Kepha Nyanumba: Afya Pap Nutritionist
Are you overwhelmed by emotional eating and struggling to stabilize your blood sugars? When you are in that moment, it can be really hard to resist the sweet and savoury temptations that surround you. Emotional eating is the practice of consuming quantities of food usually “comfort” or junk foods in response to feelings instead of hunger. Experts estimate that 75% of overeating is caused by emotions. Many of us learn that food can bring comfort, at least in the short-term. As a result, we often turn to food to heal emotional problems or take away discomfort. This habit prevents us from learning skills that can effectively resolve our emotional distress.
Emotional hunger can be powerful and it’s easy to mistake it for physical hunger. But there are clues you can look for to differentiate between physical and emotional hunger.
- Emotional hunger craves specific comfort foods. When you’re physically hungry, you will eat any food irrespective of the taste. But emotional hunger craves junk food or sugary snacks that provide an instant satisfaction.
- Emotional hunger comes on suddenly. It hits you in an instant and feels overwhelming and urgent. Physical hunger, on the other hand, comes on more gradually. The urge to eat doesn’t demand instant satisfaction.
- Emotional hunger isn’t satisfied once you’re full.

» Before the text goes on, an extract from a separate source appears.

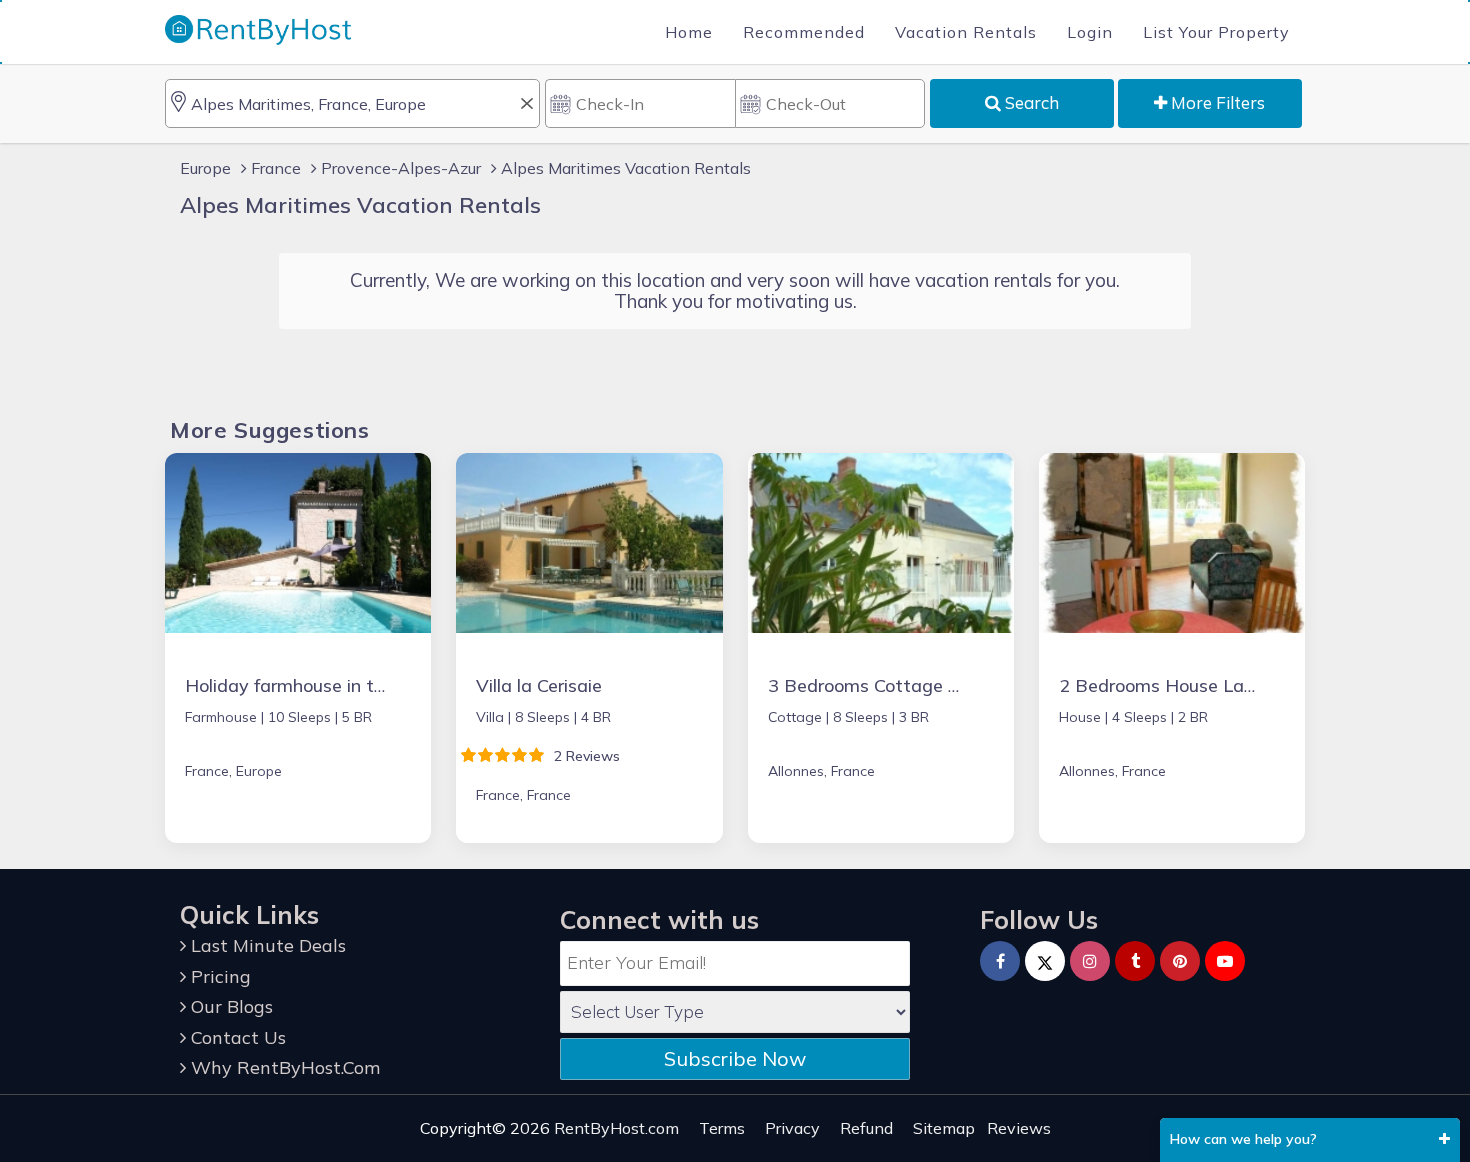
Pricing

You keep wanting more and more, often eating until you’re uncomfortably stuffed. Physical hunger, on the other hand, doesn’t need to be stuffed. You feel satisfied when your stomach is full.
Identify your emotional eating triggers
What situations, places, or feelings make you reach for the comfort of food? Most emotional eating is linked to unpleasant feelings, but it can also be triggered by positive emotions, such as rewarding yourself for achieving a goal or celebrating a holiday or happy event. Other common causes of emotional eating include social influences. Getting together with other people for a meal is a great way to relieve stress, but it can also lead to overeating. It’s easy to overindulge simply because the food is there or because everyone else is eating.
Steps to Manage Emotional Eating
If you have type 2 diabetes and you’re concerned about how you’re dealing with your emotional response to food, here are some adjustments that may help you curb emotional eating:
- Out of sight, out of mind: Embrace this concept if you really can’t resist the temptation. Creating distance between yourself and sugary, fatty, and salty foods could help you stay on track with healthy eating. You want to be eating nourishing foods most of the time to help keep your sugars in check and feel at your best.
- Recognize when you’re actually hungry. People eat for a variety of reasons, and some of those reasons have nothing to do with hunger. You may find yourself eating simply because the food is delicious and you’re enjoying a pleasurable experience or you may want to celebrate or reward yourself with your favorite treats. If you’re overindulging in food for emotional reasons, it’s important to learn to separate actual hunger from those other reasons, and stick with eating only when you’re hungry.
- Cope with cravings. A craving is a physiological need for a specific food to satisfy a chemical imbalance. This desire can seem uncontrollable, and people with cravings may not be satisfied until they get that particular food. Often, the craving is for foods high in sugar and fats, which can make maintaining a healthful diet difficult. One trick for coping with cravings is to try to use portion management to gain better control over your cravings.
- Professional advice. Emotional eating isn’t an easy behavior to overcome, but it’s an important issue to learn how to control. Professional advice is more critical for people with diabetes as they work to change emotional eating behaviors.